In 1974, she was unanimously endorsed by the DFL as a candidate for the Minnesota House of Representatives from district 18-A, which covers parts of the counties of Benton, Sherburne, Millie Lacs, and Isanti. Meier was a resident of Rice at the time. The incumbent representative, Lynn Becklin, was retiring and chose not to seek the seat for another term. A month after the endorsement, she filed for office with the Secretary of State, emphasizing health care in rural Minnesota as a part of her platform.

Meier had no challengers in the primary, so she won that election in nearly every precinct except for one, where she tied. She won the November 5 general election that year with 5,516 votes, to Republican Mike Ives' 4,639, thus securing her first term in the legislature one day before she turned 27. Mike Ives told the St. Cloud Times that he got "caught in the DFL sweep that took place across the nation".

=== Minnesota House of Representatives ===
Meier took office on January 7, 1975; she served on the Agriculture and Judiciary committees, as well as the Health and Welfare committee. That year, a bill came up on the House floor to appropriate $3.8 million to St. Cloud's healthcare system. Meier spoke out against an offered amendment which would have prohibited using state funds for family planning services, including contraception. Meier voted against the amendment, which failed, and for the final bill.

Meier also cosponsored a bill which sought to repeal a state requirement that a bride take the last name of the groom in getting married. The bill was enacted shortly before Meier herself got married, although she chose to take her husband's last name. Meier was also part of a group that proposed a bill prohibiting violation of the Ten Commandments, after being frustrated by other legislators who used moral and biblical arguments to allow the state to regulate the sexual practices of consenting adults. The group also proposed legislation banning discrimination against gays and lesbians.

== Personal life ==
Claudia Meier was born in Strasburg, North Dakota, on November 6, 1947. Her family moved to Minneapolis when she was five. Meier says that she has been active in politics since ninth grade; she attended Osseo High School, the College of St. Scholastica, and the University of Minnesota, receiving a B.S.N. in nursing from the last.

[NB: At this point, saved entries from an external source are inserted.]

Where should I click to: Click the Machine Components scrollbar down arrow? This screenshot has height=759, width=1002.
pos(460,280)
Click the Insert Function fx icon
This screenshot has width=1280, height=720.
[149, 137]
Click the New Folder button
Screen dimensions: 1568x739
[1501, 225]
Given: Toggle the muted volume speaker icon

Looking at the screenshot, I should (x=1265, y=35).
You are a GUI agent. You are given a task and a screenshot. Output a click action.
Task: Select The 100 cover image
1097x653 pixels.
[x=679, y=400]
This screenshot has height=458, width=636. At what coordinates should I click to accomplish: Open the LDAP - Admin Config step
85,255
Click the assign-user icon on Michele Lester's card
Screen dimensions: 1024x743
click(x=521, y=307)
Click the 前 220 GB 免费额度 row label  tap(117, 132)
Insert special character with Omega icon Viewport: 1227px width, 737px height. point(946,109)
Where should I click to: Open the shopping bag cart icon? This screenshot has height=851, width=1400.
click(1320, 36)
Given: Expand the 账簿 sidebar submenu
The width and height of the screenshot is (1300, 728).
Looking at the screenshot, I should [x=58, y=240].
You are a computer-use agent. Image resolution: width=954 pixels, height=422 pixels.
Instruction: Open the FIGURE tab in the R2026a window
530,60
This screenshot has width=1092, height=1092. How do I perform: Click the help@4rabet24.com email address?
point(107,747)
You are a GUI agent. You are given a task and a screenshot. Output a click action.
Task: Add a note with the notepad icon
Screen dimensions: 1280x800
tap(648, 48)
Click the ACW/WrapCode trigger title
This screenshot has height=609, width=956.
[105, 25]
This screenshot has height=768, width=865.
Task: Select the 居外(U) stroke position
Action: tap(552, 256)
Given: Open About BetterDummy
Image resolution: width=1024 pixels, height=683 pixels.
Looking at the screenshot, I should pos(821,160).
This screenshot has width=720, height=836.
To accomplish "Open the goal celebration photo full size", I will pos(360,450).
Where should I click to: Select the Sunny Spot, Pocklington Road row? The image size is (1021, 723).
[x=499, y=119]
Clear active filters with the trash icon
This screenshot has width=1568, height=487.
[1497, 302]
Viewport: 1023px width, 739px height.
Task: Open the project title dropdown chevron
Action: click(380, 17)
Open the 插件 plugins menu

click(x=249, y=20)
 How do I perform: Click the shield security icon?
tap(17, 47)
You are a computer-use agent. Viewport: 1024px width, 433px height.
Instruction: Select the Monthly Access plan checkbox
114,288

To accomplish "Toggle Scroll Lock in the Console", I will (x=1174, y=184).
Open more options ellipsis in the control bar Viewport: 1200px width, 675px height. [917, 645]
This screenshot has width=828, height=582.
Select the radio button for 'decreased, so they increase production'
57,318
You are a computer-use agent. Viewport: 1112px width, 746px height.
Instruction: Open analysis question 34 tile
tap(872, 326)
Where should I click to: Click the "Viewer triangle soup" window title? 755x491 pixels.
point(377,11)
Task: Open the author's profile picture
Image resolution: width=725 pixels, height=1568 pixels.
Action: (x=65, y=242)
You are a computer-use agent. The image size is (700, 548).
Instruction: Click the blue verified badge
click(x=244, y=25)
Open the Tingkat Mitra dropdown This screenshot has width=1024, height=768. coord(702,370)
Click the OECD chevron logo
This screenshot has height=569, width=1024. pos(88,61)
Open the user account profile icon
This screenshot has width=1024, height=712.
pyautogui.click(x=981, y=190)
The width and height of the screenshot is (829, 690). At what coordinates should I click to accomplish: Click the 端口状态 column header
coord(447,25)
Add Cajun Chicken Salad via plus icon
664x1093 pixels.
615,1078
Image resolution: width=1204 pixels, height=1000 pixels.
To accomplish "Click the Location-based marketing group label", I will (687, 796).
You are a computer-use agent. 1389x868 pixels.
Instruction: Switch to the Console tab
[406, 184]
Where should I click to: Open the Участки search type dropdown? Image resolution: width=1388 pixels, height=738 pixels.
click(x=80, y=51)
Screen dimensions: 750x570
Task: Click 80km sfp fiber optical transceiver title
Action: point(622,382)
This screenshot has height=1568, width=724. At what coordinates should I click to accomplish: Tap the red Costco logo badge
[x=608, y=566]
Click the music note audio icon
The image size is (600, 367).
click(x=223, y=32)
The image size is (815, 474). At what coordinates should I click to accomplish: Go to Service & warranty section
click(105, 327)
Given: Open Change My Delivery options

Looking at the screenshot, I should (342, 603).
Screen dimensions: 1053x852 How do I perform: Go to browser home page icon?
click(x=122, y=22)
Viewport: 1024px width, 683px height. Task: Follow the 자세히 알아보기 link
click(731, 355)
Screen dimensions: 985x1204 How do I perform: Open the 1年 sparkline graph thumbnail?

In 1975, Meier married 38-year-old Martin Volk, a longtime friend and business manager at a telephone co-op in Ray, North Dakota. Due to her work as a legislator in another state, they chose to maintain separate homes and commute to each other on the weekends. Despite her push for the maiden names bill, she chose to take Volk's last name; she told the St. Cloud Times that "I sponsored it because I believe everybody should have the choice, but we're both pretty traditional". Rick Nolan attended the wedding. Claudia Volk did not seek reelection in 1976, having moved to Ray.